2 Department of Metabolism, Digestion and Reproduction, Faculty of Medicine, Imperial College London, London, UK


Objective: Perioperative anxiety is described as an uncomfortable, tense or unpleasant mood at any point in the surgical journey. It can alter the way patients’ deal with the surgical experience and think about surgical treatments in the future. This systematic review aims to investigate the methods of diagnosing perioperative anxiety and assess the prevalence of the condition within the global paediatric population undergoing operations.
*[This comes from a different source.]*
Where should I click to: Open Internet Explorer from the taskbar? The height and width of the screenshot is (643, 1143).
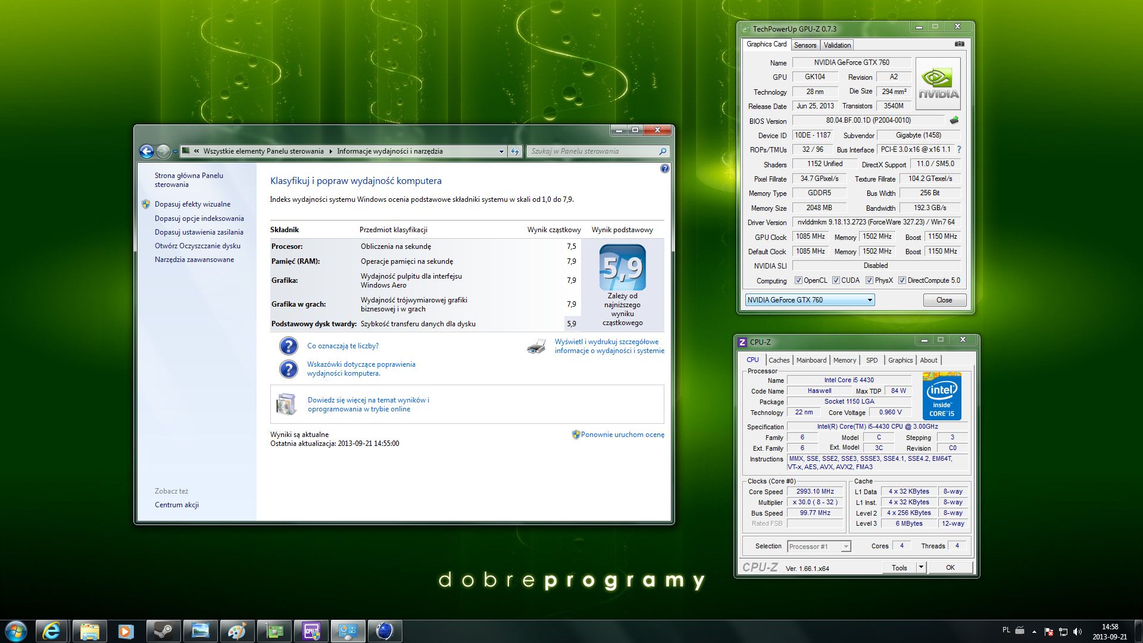[51, 631]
Materials and methods: The systematic review was conducted in accordance with the PRISMA Checklist (a 27-item checklist to address introduction, methods, results and discussion with a systematic review). Medline and Scopus databases were searched. Two independent reviewers determined which papers were suitable for inclusion. Inclusion was determined by the mention of prevalence of operative-related anxiety, in a population under 18 years old and patients that were undergoing an operation in a hospital setting. Initially, 48 papers were found and, after screening, a total of 12 eligible studies were included. Data was extracted on the method of diagnosis of anxiety, the prevalence of perioperative anxiety, the time of assessment and the age of the cohort. Cochrane bias assessment was used to assess the presence of types of bias in randomised control trials (RCTs) included and the risk of bias in non-randomised studies of interventions tool in each non-RCTs.
Results: 83% (n=10) studies used the modified Yale Preoperative Anxiety Scale (mYPAS) for diagnosis.‌‌ The overall average prevalence of perioperative anxiety in each paediatric cohort undergoing surgery was 42.1% (95% CI 30.5 - 53.7). There was not sufficient evidence to support a relationship between the age of the patient groups, the time of the anxiety assessment and the prevalence of the perioperative anxiety.
Conclusion: Paediatric anxiety remains a significant factor affecting over a third of all children who undergo operations. The vast majority of papers used the mYPAS for diagnosis although there is still some debate about the most appropriate diagnostic tool. Further studies are needed to assess the factors influencing perioperative anxiety and to evaluate the impact of perioperative anxiety on the patient experience and recovery.